→ Material for this task:
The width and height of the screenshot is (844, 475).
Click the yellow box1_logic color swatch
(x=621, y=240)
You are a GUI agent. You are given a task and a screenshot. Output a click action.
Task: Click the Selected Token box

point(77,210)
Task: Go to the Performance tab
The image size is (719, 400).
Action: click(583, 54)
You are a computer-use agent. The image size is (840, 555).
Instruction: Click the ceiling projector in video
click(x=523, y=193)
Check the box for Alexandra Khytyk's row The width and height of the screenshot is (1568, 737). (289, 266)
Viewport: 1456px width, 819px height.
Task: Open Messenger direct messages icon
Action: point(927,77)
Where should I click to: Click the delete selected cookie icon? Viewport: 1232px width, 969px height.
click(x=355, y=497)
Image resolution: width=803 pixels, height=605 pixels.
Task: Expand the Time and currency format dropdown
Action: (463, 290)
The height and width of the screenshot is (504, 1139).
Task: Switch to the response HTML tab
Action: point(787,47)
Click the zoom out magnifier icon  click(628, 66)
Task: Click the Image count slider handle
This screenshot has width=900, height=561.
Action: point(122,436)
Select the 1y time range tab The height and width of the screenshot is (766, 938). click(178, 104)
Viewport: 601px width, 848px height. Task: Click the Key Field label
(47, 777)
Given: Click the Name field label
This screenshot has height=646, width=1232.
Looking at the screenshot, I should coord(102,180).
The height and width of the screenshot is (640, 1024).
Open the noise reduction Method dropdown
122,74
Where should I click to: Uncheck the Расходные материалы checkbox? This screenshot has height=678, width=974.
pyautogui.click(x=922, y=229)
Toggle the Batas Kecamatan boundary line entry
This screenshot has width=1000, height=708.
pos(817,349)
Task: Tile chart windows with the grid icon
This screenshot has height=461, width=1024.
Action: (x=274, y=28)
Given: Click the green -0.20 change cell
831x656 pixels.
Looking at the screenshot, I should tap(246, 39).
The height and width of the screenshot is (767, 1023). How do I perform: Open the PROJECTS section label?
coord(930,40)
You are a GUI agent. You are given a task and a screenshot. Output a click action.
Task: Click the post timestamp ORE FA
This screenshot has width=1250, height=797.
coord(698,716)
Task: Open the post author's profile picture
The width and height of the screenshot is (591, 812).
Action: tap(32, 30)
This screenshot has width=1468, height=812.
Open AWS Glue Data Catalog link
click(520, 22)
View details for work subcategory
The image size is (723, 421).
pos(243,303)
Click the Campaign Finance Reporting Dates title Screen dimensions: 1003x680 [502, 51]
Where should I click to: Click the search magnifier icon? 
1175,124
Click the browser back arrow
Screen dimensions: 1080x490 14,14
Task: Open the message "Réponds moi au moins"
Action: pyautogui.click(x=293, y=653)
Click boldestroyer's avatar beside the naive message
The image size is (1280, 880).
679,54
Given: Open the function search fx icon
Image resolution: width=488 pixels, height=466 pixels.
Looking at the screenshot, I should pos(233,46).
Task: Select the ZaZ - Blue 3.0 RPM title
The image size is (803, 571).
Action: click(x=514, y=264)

→ What this task involves: Please write out every line of the data exactly.

→ Reply:
The width and height of the screenshot is (844, 475).
Click the yellow box1_logic color swatch
(x=621, y=240)
You are a GUI agent. You are given a task and a screenshot. Output a click action.
Task: Click the Selected Token box

point(77,210)
Task: Go to the Performance tab
The image size is (719, 400).
Action: click(583, 54)
You are a computer-use agent. The image size is (840, 555).
Instruction: Click the ceiling projector in video
click(x=523, y=193)
Check the box for Alexandra Khytyk's row The width and height of the screenshot is (1568, 737). (289, 266)
Viewport: 1456px width, 819px height.
Task: Open Messenger direct messages icon
Action: point(927,77)
Where should I click to: Click the delete selected cookie icon? Viewport: 1232px width, 969px height.
click(x=355, y=497)
Image resolution: width=803 pixels, height=605 pixels.
Task: Expand the Time and currency format dropdown
Action: (463, 290)
The height and width of the screenshot is (504, 1139).
Task: Switch to the response HTML tab
Action: point(787,47)
Click the zoom out magnifier icon  click(628, 66)
Task: Click the Image count slider handle
This screenshot has width=900, height=561.
Action: point(122,436)
Select the 1y time range tab The height and width of the screenshot is (766, 938). click(178, 104)
Viewport: 601px width, 848px height. Task: Click the Key Field label
(47, 777)
Given: Click the Name field label
This screenshot has height=646, width=1232.
Looking at the screenshot, I should coord(102,180).
The height and width of the screenshot is (640, 1024).
Open the noise reduction Method dropdown
122,74
Where should I click to: Uncheck the Расходные материалы checkbox? This screenshot has height=678, width=974.
pyautogui.click(x=922, y=229)
Toggle the Batas Kecamatan boundary line entry
This screenshot has width=1000, height=708.
pos(817,349)
Task: Tile chart windows with the grid icon
This screenshot has height=461, width=1024.
Action: (x=274, y=28)
Given: Click the green -0.20 change cell
831x656 pixels.
Looking at the screenshot, I should tap(246, 39).
The height and width of the screenshot is (767, 1023). How do I perform: Open the PROJECTS section label?
coord(930,40)
You are a GUI agent. You are given a task and a screenshot. Output a click action.
Task: Click the post timestamp ORE FA
This screenshot has width=1250, height=797.
coord(698,716)
Task: Open the post author's profile picture
The width and height of the screenshot is (591, 812).
Action: tap(32, 30)
This screenshot has width=1468, height=812.
Open AWS Glue Data Catalog link
click(520, 22)
View details for work subcategory
The image size is (723, 421).
pos(243,303)
Click the Campaign Finance Reporting Dates title Screen dimensions: 1003x680 [502, 51]
Where should I click to: Click the search magnifier icon? 
1175,124
Click the browser back arrow
Screen dimensions: 1080x490 14,14
Task: Open the message "Réponds moi au moins"
Action: pyautogui.click(x=293, y=653)
Click boldestroyer's avatar beside the naive message
The image size is (1280, 880).
679,54
Given: Open the function search fx icon
Image resolution: width=488 pixels, height=466 pixels.
Looking at the screenshot, I should pos(233,46).
Task: Select the ZaZ - Blue 3.0 RPM title
The image size is (803, 571).
Action: click(x=514, y=264)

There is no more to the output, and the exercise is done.